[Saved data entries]

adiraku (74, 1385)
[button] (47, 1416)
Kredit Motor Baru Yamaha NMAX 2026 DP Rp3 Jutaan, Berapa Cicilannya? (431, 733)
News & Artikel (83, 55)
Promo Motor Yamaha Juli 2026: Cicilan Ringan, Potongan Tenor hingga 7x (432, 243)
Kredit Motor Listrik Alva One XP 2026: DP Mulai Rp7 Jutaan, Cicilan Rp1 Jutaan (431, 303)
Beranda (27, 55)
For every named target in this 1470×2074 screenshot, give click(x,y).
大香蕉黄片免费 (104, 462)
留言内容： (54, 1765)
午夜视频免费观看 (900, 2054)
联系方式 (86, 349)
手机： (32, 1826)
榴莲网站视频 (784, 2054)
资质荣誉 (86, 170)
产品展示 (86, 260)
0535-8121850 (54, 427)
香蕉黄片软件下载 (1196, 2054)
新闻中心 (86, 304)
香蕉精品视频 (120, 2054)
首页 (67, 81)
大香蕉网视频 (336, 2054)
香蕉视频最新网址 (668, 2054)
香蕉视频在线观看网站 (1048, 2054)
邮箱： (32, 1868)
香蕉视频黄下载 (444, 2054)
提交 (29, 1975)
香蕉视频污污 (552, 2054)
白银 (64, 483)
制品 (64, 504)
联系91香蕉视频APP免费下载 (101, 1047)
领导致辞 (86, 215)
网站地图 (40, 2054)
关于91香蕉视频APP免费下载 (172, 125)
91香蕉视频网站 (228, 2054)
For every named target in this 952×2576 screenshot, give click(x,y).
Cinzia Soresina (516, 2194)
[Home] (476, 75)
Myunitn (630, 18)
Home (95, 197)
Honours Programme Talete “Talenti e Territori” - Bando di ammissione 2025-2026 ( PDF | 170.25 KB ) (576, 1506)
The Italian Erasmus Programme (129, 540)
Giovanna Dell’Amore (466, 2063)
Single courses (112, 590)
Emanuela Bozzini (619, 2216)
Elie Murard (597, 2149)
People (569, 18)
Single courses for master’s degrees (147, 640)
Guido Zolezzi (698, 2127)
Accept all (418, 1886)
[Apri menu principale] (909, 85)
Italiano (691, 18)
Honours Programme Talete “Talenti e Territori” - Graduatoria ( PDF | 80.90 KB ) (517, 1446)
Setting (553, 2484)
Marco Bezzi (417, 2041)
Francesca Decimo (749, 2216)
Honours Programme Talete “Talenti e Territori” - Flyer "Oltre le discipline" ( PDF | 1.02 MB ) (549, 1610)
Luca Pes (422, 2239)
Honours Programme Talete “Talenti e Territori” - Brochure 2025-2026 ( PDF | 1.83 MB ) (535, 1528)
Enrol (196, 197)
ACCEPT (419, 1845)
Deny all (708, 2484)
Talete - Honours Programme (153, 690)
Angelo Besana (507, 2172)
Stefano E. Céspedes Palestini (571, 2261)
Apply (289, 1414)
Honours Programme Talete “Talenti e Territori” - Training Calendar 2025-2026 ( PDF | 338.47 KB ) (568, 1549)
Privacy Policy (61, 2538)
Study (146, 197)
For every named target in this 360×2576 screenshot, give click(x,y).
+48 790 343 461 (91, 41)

TASK TO CARRY OUT:
Among the entries above, how many lines contain the string "click"? Write the number alone.

ANSWER:
3